■ Task to carry out ■
Within the listing, each line that has the string "agent" should be copied.

■ Records supplied ■
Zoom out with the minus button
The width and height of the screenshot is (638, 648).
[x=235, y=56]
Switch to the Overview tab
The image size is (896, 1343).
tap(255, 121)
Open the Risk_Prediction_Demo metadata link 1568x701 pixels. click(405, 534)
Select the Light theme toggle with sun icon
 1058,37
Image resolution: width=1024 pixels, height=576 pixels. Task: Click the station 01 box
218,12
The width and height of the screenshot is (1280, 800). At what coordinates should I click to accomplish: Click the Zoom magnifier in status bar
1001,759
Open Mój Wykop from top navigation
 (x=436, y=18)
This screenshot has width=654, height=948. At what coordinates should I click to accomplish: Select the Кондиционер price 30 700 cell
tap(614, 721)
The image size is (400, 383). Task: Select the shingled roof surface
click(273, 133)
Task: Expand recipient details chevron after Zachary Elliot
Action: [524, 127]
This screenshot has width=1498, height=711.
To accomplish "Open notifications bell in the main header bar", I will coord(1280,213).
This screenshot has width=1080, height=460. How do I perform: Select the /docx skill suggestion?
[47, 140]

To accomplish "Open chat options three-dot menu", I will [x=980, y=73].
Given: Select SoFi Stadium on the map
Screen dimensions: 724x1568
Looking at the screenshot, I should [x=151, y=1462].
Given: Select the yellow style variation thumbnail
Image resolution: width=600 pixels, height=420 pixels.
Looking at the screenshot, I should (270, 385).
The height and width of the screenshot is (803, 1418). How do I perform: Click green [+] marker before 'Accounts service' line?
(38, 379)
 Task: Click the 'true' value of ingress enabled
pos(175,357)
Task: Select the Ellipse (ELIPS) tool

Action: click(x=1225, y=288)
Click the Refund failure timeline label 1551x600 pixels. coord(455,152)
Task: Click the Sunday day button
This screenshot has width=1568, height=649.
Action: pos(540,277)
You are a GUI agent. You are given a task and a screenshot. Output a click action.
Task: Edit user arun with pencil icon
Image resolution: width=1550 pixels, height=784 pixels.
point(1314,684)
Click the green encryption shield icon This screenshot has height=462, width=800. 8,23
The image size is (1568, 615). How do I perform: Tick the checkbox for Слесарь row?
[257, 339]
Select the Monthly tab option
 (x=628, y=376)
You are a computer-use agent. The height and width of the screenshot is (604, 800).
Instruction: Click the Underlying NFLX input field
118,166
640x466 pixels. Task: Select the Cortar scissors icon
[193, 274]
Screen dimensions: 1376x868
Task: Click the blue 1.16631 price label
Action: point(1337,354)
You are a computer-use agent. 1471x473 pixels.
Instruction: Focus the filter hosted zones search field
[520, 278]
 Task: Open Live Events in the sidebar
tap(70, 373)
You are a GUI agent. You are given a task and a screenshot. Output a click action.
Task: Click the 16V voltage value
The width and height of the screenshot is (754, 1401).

■ Problem solution ■
You are a GUI agent. You are given a task and a screenshot. Output a click action.
You are a computer-use agent. The height and width of the screenshot is (604, 800).
You are a computer-use agent. 1471x473 pixels.
You are a GUI agent. You are given a task and a screenshot. Output a click action.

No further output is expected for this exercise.